▸ **What you should do**
Starting with the line that contains "The height and width of the screenshot is (1512, 786)." and ending with the last line of the entries, repeat exactly those lines and nothing else, pictures excluded.
--
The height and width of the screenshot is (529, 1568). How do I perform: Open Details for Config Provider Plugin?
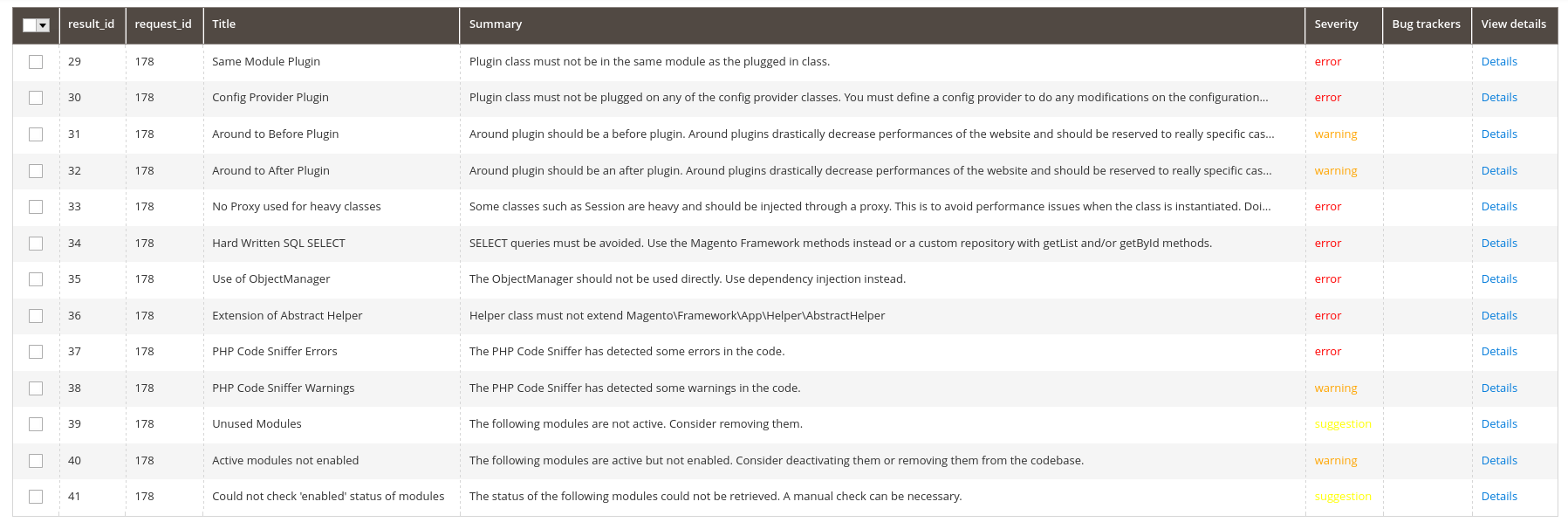click(x=1499, y=98)
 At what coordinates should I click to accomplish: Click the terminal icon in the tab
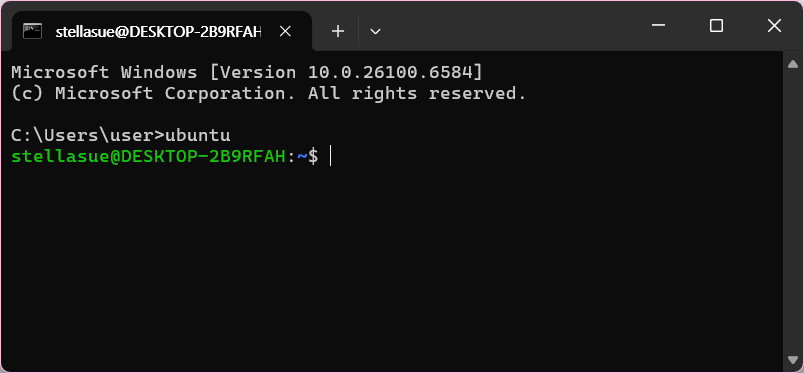click(x=32, y=31)
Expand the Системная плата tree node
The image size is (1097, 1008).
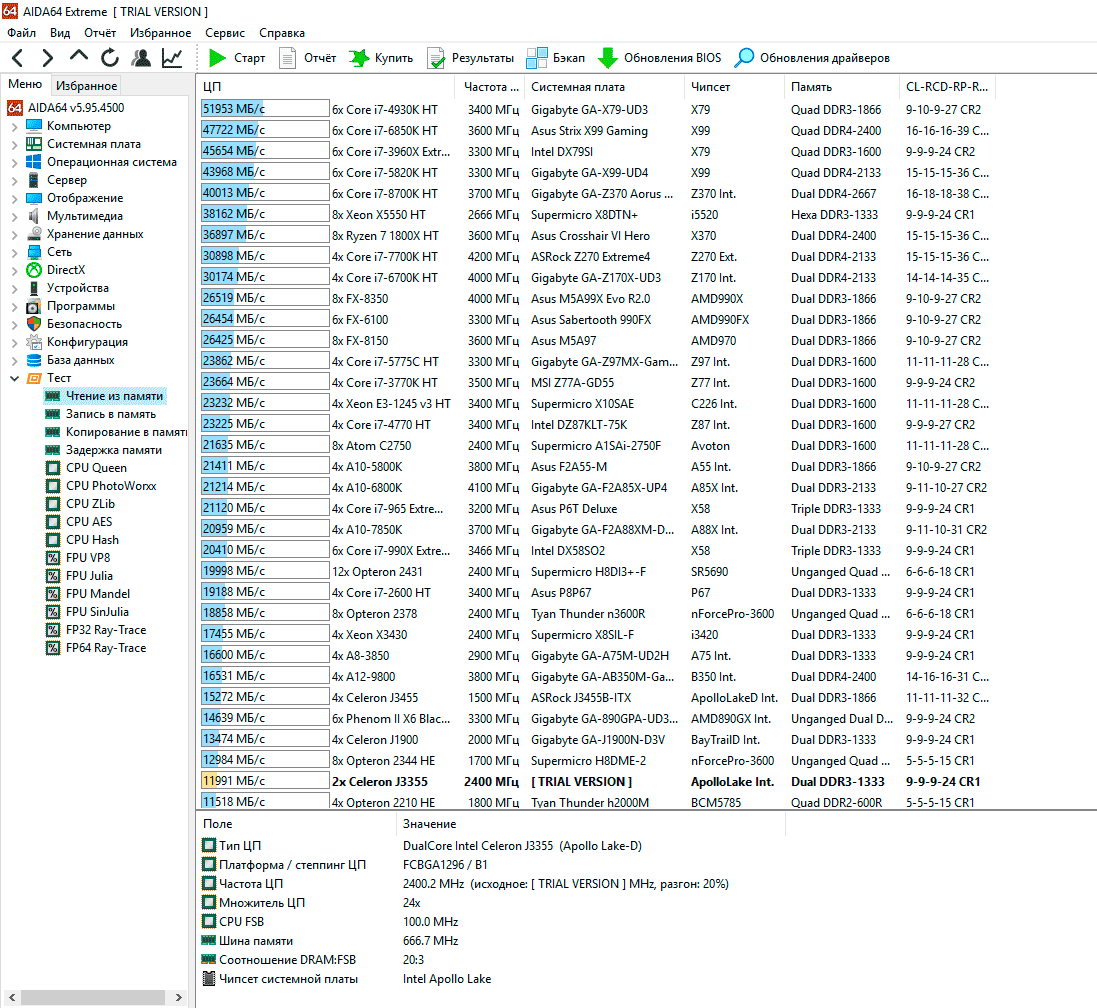pyautogui.click(x=14, y=144)
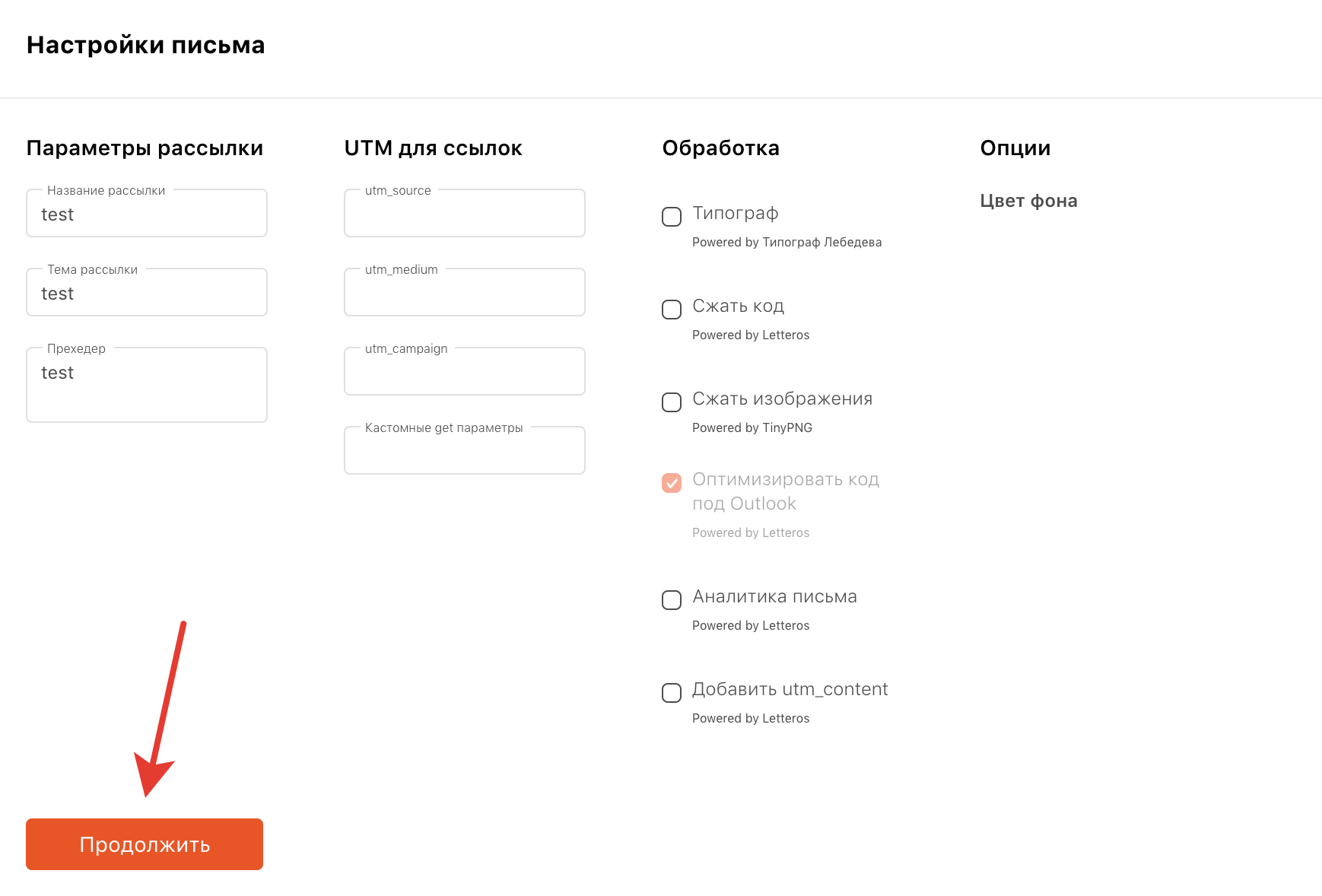The width and height of the screenshot is (1322, 896).
Task: Click the Типограф label text
Action: coord(736,214)
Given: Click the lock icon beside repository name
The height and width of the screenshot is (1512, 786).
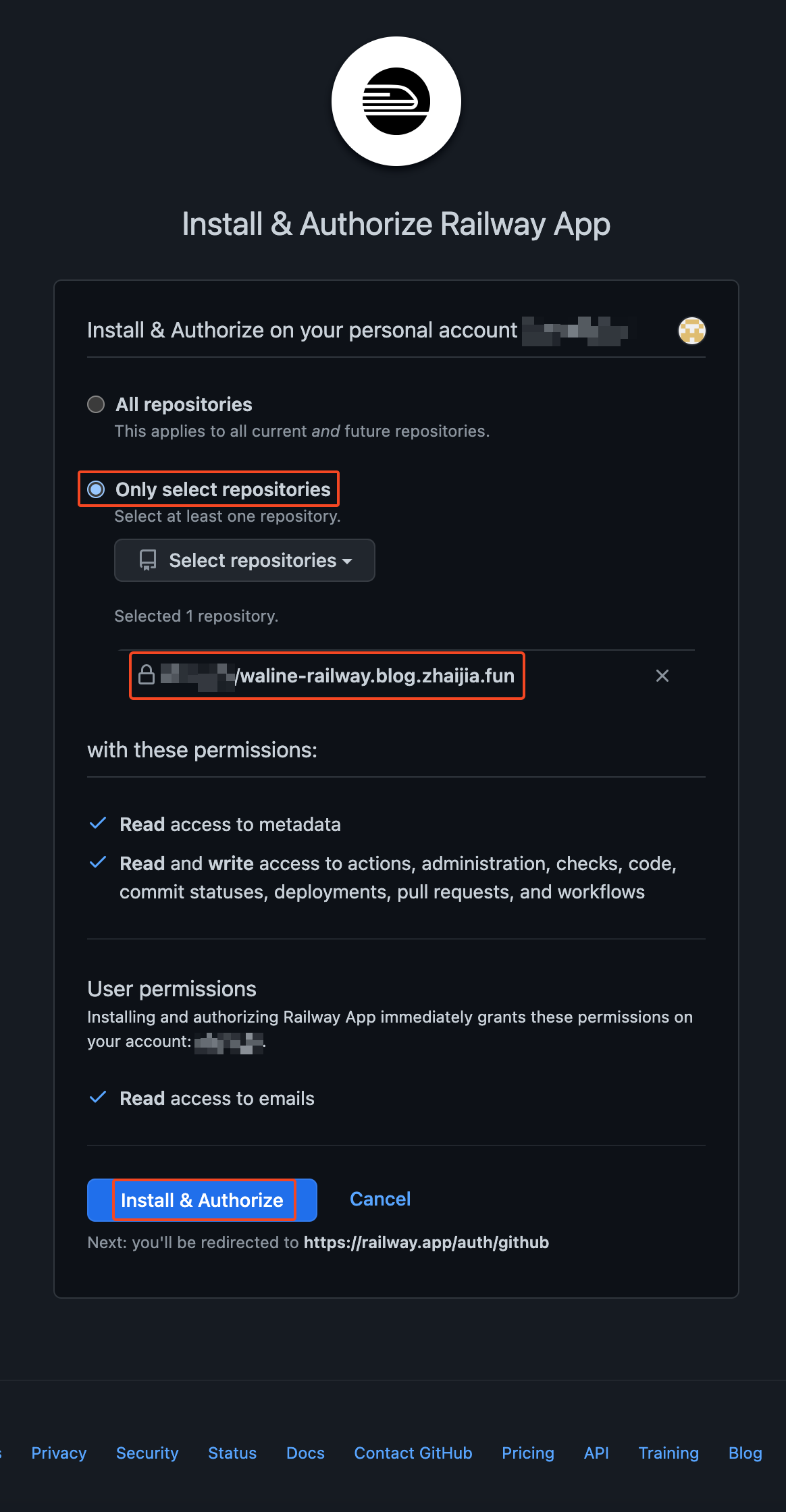Looking at the screenshot, I should point(147,675).
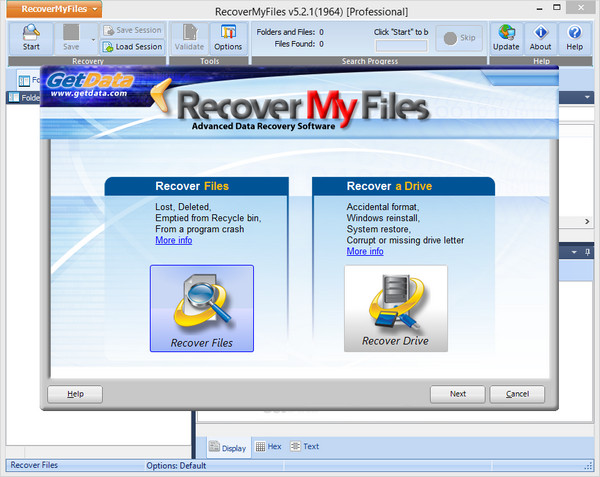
--
▸ **Answer space**
The height and width of the screenshot is (1512, 786).
Looking at the screenshot, I should point(147,675).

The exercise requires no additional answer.